What they're all really trapped by are their beliefs, of course. Phyllida is the symbolic catalyst for social change, shaking up the men's old ideas about where women do and don't belong. Catalyst Two is Luigi, the wild man who adapts quickly to the ways of the gentlemen's inner sanctum. When Luigi's conscripted to stand in for the club's missing bartender, he turns out to have a natural talent for slinging booze, literally slinging cocktails off the bar and, in a particularly impressive bit of physical comedy (created by choreographer Babakayode Ipaye), directly into the outstretched paws of thirsty club members. He easily becomes one of the gang and is given a guest room, while Phyllida's sleeping quarters are in the potato bin.
Benjamin's play comments on religion, bigotry, racism, sexism, colonialism and other isms, all from a modern perspective but wrapped prettily in period language and costumes. The playwright also takes a swing at doubters of science, past and present. Every time the explorers take a drink, they toast "To science!" no matter how much of it they're clueless about.
WaterTower's production of The Explorers Club is a full-on transfer of the show from Fort Worth's Stage West (directed in both spaces by Jim Covault). The month-long run at Stage West has served to deliver tight, fast-paced performances by a cast of strong pros.
Schultes gives Phyllida a likable nervous energy, then swoops in like a glossy bird of prey in the second act as that character's sister, the imperious Countess Glamorgan, who brooks no patience with the men's unyielding chauvinism.
Shum and Roberts, as the competing guinea pig and snake researchers, have impeccable comic chemistry. Ward, affecting the most believable British accent, captures the blank-faced snobbery of the upper class twit as he mansplains that, "We are manly. And women are not." His impressive naval uniform, donned to assert his masculinity, is from a production of Gilbert and Sullivan's HMS Pinafore. When Professor Sloane, played as an overconfident buffoon by Corolla, blusters about the sin of lust, declaring that "a prostitute can be had for a loaf of bread!" Percy perks up and says, "Really? Where? They're much more expensive where I go." Ward's Percy is a proud fraud, and it's fun to laugh at him.
Marrs has fewer funny moments as Lucius, the shy voice of reason, and his bit with the itch-producing plant withers on the vine, but he's good opposite Schultes. When Igneczi finally bursts onto the stage late in the second act as the missing Beebe, he delivers a crack-up monologue about life among the Warrior Monks and his escape through a Temple of Doom-like maze. Another latecomer character is Queen Victoria's Private Secretary (Jeff McGee), dispatched to express Her Majesty's displeasure at being slapped by Luigi. (It's his tribe's traditional way of greeting friends.)
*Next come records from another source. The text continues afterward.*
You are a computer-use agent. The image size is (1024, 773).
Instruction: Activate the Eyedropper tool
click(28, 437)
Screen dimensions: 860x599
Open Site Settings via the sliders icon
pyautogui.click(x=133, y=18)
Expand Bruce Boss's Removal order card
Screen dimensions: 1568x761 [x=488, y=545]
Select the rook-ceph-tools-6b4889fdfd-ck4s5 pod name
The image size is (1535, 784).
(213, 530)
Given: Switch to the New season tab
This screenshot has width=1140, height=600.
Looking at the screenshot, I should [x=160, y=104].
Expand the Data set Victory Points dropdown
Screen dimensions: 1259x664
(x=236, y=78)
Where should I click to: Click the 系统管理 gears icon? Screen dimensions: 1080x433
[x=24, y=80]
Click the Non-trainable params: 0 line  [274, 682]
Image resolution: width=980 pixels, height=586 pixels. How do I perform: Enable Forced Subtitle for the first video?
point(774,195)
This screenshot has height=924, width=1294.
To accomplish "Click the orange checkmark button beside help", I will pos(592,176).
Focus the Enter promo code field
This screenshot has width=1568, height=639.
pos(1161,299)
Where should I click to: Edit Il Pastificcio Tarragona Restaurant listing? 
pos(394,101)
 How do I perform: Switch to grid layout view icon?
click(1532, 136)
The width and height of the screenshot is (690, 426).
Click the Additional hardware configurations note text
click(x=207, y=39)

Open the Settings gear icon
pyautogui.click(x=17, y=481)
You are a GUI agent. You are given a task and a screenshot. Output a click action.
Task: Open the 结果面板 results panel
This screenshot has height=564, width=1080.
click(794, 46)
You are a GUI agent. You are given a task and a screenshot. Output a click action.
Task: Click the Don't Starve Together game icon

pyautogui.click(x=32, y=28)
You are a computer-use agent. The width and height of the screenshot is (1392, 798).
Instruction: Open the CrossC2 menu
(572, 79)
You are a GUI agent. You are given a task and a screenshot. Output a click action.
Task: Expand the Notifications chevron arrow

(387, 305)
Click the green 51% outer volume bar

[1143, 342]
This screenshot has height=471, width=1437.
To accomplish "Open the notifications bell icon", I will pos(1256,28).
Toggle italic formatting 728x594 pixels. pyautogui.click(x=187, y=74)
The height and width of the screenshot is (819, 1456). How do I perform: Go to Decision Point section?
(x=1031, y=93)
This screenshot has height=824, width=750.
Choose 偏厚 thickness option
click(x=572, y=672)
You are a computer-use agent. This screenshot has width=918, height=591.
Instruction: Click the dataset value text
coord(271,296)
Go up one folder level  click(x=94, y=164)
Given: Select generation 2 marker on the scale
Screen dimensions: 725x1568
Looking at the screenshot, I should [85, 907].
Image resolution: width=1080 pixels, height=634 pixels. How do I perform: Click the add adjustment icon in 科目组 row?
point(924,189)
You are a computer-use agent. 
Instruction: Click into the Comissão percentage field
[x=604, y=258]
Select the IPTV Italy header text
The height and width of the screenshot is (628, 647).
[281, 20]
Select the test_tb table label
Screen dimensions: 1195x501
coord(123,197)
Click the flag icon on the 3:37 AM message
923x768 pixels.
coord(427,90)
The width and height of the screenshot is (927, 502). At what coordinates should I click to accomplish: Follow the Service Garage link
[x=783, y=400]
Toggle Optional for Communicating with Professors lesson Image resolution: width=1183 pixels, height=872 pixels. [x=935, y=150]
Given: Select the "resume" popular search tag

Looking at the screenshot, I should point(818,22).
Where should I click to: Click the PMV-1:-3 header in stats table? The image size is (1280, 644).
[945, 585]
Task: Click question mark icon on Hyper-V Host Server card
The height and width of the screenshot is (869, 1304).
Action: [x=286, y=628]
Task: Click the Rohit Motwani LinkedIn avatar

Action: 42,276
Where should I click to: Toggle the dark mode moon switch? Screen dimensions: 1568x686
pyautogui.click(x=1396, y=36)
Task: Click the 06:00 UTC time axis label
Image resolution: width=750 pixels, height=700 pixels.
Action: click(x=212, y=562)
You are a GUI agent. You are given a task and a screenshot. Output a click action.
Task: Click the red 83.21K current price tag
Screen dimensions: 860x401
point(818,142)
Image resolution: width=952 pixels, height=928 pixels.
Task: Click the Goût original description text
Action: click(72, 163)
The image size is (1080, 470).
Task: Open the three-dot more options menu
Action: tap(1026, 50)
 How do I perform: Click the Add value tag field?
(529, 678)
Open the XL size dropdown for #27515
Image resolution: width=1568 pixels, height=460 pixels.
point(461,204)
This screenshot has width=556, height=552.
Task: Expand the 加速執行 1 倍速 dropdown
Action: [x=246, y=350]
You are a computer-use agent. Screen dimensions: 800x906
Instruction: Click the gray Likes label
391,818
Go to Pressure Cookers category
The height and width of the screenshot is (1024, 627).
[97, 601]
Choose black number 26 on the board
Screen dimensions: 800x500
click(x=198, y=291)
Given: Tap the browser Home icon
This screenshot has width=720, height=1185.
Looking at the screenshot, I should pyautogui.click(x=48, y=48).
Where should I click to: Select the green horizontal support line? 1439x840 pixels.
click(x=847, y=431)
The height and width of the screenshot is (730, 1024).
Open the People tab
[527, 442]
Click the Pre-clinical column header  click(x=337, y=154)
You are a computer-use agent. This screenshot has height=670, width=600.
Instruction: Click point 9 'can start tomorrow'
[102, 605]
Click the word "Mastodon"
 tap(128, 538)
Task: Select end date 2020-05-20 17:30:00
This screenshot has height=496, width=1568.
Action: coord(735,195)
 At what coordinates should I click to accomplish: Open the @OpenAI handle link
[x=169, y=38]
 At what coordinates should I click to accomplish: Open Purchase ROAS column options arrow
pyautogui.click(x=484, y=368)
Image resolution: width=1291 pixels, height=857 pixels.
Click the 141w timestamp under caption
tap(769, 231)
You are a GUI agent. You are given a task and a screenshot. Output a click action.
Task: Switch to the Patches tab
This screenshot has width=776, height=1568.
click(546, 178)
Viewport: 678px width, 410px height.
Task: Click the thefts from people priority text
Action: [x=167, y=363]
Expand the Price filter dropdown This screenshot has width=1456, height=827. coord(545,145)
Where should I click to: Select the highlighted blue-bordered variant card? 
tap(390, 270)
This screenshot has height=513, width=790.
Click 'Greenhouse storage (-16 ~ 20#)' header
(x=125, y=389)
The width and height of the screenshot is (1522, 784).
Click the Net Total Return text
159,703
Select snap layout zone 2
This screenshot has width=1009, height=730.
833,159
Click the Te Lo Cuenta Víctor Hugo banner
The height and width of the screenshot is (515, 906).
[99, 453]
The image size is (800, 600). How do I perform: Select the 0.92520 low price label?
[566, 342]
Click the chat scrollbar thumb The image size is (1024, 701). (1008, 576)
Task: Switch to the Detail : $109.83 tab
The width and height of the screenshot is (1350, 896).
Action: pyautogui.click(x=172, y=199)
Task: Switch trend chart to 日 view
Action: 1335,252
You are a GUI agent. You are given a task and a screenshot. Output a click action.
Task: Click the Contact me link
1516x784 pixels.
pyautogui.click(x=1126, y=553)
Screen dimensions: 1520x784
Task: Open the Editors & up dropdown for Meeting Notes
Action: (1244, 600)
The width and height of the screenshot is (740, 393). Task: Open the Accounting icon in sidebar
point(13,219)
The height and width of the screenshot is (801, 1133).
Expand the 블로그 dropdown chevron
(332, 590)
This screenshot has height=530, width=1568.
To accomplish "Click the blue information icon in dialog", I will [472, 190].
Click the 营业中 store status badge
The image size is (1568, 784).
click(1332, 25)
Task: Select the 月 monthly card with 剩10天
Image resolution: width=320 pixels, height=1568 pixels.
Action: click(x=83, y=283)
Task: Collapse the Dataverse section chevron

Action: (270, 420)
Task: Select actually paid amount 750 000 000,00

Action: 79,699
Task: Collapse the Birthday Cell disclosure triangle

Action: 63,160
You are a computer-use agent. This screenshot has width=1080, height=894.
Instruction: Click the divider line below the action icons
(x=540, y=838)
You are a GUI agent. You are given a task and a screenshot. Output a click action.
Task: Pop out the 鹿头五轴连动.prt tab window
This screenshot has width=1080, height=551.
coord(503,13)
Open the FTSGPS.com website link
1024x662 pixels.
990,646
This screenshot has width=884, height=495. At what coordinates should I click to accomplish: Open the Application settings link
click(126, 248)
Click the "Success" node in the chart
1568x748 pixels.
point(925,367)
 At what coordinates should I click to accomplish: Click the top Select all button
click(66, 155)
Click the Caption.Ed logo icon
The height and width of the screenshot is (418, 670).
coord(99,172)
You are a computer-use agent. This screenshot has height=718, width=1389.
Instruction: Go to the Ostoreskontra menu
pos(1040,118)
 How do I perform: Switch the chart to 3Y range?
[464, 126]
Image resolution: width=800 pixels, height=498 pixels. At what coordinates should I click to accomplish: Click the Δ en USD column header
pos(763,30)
The production looks swell-egant on designer Clare Floyd Devries' scenery, which spreads the club room out between paneled walls and furnishes it with oriental rugs, burnished leather chairs and mounted animal heads. Costumes by Michael Robinson reflect Victorian styles (pretty much) and match the burgundies and woodsy browns of the set. Prop designer Lynn Lovett adorns the club's corners and cubbyholes with historical artifacts, though it should be noted that the displayed head of King Tut is an anachronism in Victorian times. His tomb wasn't discovered until 1922. Maybe it's just there to test the audience. Sling a drink to those who spot the mistake. To science! To comedy! Too right.